Data analyst interviews are unusually broad: they test technical skill (SQL, statistics, Excel), tool fluency (visualization, sometimes Python or R), and — crucially — your ability to turn data into a clear story a non-technical stakeholder can act on. That communication layer is what separates analysts who get hired. Here are the data analyst interview questions that actually get asked.
SQL (the core technical filter)
- Joins, GROUP BY, HAVING, and window functions (our SQL guide).
- Find the second-highest value; rank within groups.
- Write a query to find month-over-month growth.
- How do you handle NULLs and duplicates?
Statistics & analytics
- Mean vs median vs mode — and when each is misleading.
- What is standard deviation and variance?
- Correlation vs causation — give an example.
- What is a p-value and statistical significance (at a high level)?
- How do you detect and handle outliers?
Excel & visualization
- VLOOKUP/XLOOKUP, pivot tables, INDEX-MATCH.
- Which chart for which question (and which charts to avoid).
- How do you design a dashboard a non-technical exec can read in 10 seconds?
Case studies (where it's won)
Expect an open analytical prompt: "Our daily active users dropped 15% last week — how would you investigate?" They want a structured approach: clarify the metric, segment the data, form hypotheses, identify what you'd query, and communicate findings clearly. This is as much a communication test as an analytical one.
How to prepare
The case-study and "explain this insight" rounds are spoken and structured — exactly the part that trips up technically strong candidates. Practise walking through an analysis out loud. Greenroom runs spoken interviews that push on your reasoning and communication with feedback. Pair it with our SQL and explain-your-project guides.
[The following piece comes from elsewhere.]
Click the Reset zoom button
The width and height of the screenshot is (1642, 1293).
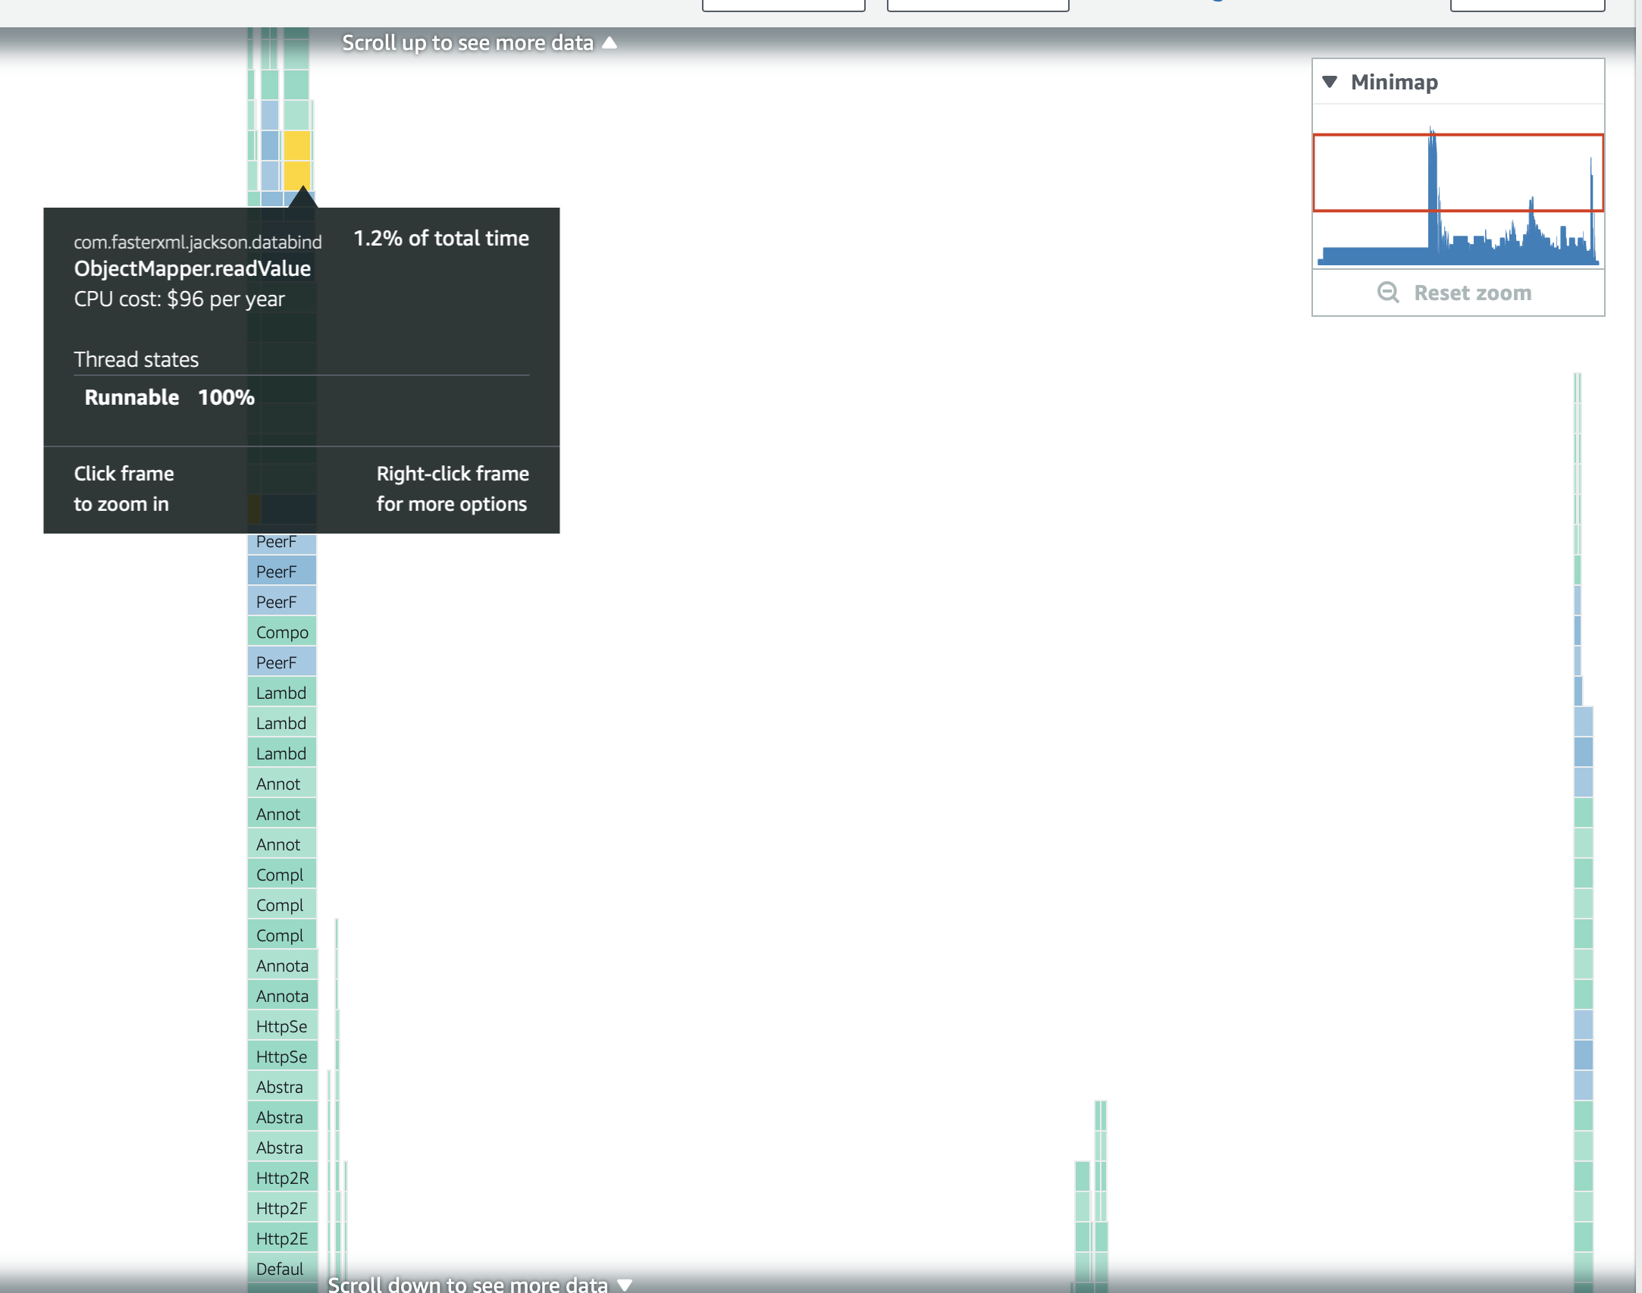point(1471,293)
Frequently asked questions
What questions are asked in a data analyst interview?
Data analyst interviews test SQL (joins, GROUP BY, window functions, growth queries, handling NULLs and duplicates), statistics (mean vs median, standard deviation, correlation vs causation, p-values, outliers), Excel and visualization (pivot tables, lookups, choosing the right chart, dashboard design), and open analytical case studies where you investigate a metric change and communicate findings.
How important is SQL for a data analyst interview?
SQL is the core technical filter for almost every data analyst role — you'll be asked to write joins, aggregations, window functions and queries like second-highest value, ranking within groups, and month-over-month growth. Strong, fluent SQL is often the single biggest determinant of whether you pass the technical screen.
What is a data analyst case study interview?
A case study gives you an open analytical prompt — for example 'daily active users dropped 15% last week, how would you investigate?' Interviewers want a structured approach: clarify the metric, segment the data, form hypotheses, state what you'd query, and communicate findings clearly. It tests analytical reasoning and communication as much as technical skill.
How should I prepare for a data analyst interview?
Build fluent SQL and solid applied statistics, practise Excel and visualization, and rehearse open case studies. Crucially, practise explaining insights simply out loud, since the case-study and 'explain this finding' rounds are spoken and trip up technically strong candidates. A voice-based mock interview that pushes on your reasoning and communication helps a lot.